Retrospective observational study.


Three hospitals in south-east Scotland covering a population of 778 468 served by 54 ambulance vehicles.


11 840 patients who telephoned the ambulance service with “chest pain” over 20 months, during which 812 patients were admitted with ST segment elevation myocardial infarction (STEMI).

Main outcome measures:

All calls and cardiac/potential cardiac calls to the ambulance service, type/time of patient presentation, symptoms/call/door-to-thrombolysis times.

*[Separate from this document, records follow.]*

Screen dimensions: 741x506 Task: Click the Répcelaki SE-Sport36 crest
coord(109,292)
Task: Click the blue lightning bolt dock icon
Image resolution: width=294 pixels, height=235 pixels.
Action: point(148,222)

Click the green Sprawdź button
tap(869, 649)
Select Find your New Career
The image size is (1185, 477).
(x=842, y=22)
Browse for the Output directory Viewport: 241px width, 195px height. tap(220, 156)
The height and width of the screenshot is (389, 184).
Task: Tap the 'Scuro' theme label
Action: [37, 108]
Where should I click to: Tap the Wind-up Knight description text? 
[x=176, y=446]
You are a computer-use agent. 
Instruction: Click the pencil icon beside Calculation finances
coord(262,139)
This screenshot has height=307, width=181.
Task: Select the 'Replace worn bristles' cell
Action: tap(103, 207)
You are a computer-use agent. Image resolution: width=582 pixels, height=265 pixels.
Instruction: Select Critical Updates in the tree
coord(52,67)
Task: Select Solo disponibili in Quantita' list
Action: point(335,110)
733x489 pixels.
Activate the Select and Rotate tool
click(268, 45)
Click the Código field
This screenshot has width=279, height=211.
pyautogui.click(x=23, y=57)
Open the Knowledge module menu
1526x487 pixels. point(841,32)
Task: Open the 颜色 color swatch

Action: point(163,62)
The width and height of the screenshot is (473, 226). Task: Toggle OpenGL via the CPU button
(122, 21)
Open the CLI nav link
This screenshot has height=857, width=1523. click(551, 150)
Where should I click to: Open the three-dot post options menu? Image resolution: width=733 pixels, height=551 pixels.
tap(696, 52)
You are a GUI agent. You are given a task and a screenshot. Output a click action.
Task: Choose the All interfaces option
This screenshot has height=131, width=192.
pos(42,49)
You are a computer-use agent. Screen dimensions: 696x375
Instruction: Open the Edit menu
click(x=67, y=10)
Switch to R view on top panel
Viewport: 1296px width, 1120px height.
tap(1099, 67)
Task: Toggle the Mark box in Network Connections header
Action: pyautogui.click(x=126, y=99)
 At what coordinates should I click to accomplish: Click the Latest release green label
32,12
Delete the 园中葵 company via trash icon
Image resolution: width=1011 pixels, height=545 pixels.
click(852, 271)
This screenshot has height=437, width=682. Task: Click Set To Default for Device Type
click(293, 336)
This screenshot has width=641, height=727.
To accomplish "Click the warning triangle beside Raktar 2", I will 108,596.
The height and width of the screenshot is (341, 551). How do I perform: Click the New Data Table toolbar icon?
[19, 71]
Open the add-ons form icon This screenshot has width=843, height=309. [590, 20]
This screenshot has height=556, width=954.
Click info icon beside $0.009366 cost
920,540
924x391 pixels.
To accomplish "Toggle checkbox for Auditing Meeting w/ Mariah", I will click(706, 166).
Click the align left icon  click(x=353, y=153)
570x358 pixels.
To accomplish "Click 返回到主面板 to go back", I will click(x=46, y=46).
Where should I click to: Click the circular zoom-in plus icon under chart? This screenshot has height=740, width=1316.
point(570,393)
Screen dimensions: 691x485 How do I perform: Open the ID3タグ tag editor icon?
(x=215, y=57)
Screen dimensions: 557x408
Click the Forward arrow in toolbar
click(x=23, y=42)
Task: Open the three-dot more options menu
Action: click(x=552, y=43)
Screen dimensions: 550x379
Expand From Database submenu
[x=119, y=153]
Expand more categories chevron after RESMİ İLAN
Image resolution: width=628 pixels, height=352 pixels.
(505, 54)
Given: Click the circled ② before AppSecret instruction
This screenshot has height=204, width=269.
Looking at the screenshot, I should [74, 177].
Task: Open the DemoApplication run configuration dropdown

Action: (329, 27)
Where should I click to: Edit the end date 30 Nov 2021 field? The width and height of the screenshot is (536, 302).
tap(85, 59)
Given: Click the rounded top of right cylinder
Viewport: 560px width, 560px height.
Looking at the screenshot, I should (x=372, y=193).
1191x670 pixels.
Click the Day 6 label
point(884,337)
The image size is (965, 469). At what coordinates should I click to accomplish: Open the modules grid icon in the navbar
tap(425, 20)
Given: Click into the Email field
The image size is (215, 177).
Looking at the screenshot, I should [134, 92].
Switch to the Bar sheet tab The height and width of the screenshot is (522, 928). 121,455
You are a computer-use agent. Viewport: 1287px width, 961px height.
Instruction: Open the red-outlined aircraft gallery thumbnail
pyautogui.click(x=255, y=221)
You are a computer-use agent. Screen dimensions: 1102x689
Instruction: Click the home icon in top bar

Of the 11 840 calls to the ambulance service for chest pain over 20 months of the initiative, 60% were cardiac/potentially cardiac-related by Scottish Ambulance Service triage. ST segment elevation was present in 8% of the 5150 12-lead ECGs transmitted by paramedics to the ECG receiving station in the CCU. Over the 20 months, 812 patients were admitted to the three hospitals with STEMI and 71% received thrombolysis. Median symptom-to-thrombolysis times were 91, 148 and 184 min, respectively, in the PHT, telemetry-facilitated IHT and self-presenting IHT groups. Median call-to-needle time for the PHT group was 40 min. In 2/146 cases the cardiologists judged that the patient should not have been administered PHT.


Based on prehospital 12-lead ECG telemetry, it is possible for paramedics and CCU nurses to conduct live reperfusion decision-making in patients with STEMI, with resultant benefits in symptoms-to-thrombolysis time.